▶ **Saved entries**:

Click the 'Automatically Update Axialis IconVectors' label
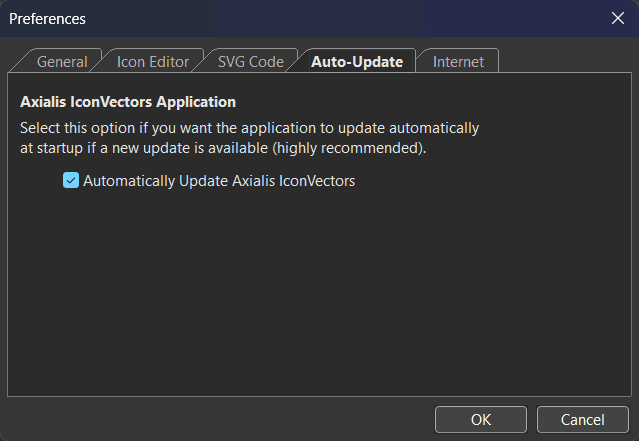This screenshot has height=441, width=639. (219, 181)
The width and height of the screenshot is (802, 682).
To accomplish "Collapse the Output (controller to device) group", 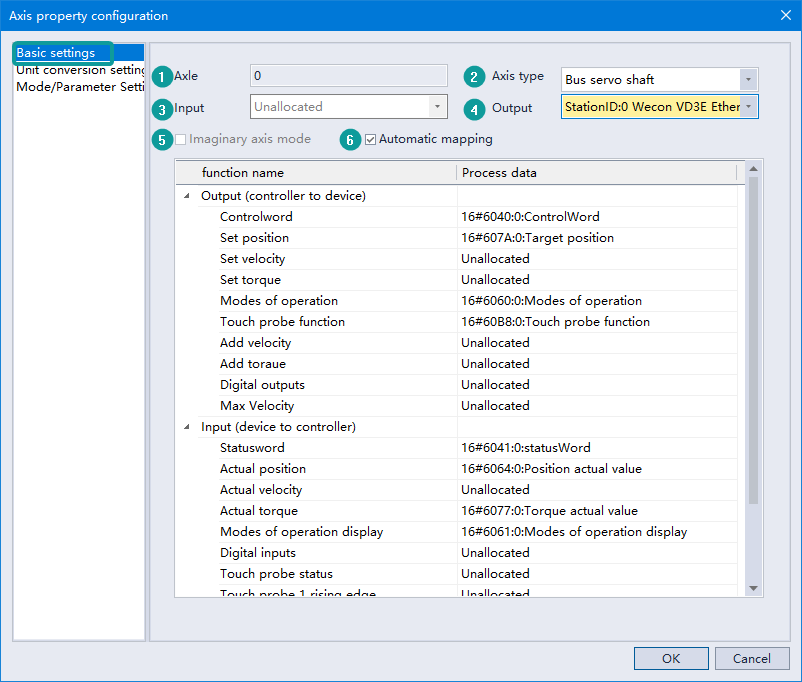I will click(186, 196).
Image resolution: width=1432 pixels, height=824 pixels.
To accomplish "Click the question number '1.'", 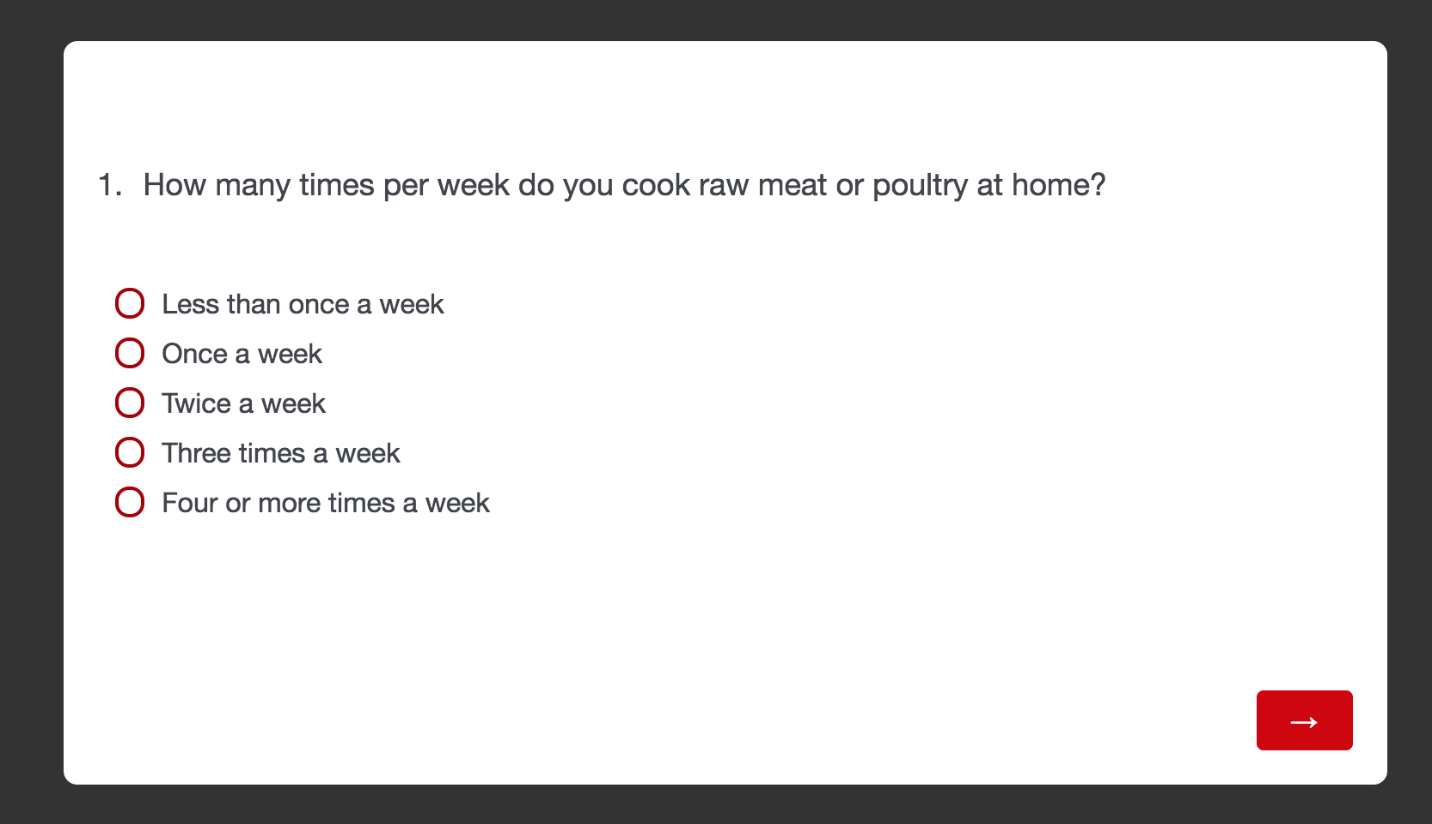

▶ **WHAT YOU SHOULD DO**: Reproduce nothing but the lines running from the line with "Image resolution: width=1432" through the end of the records, keeping both end lines and dropping the pictures.

▶ **EXERCISE RESULT**:
Image resolution: width=1432 pixels, height=824 pixels.
To accomplish "Click the question number '1.'", 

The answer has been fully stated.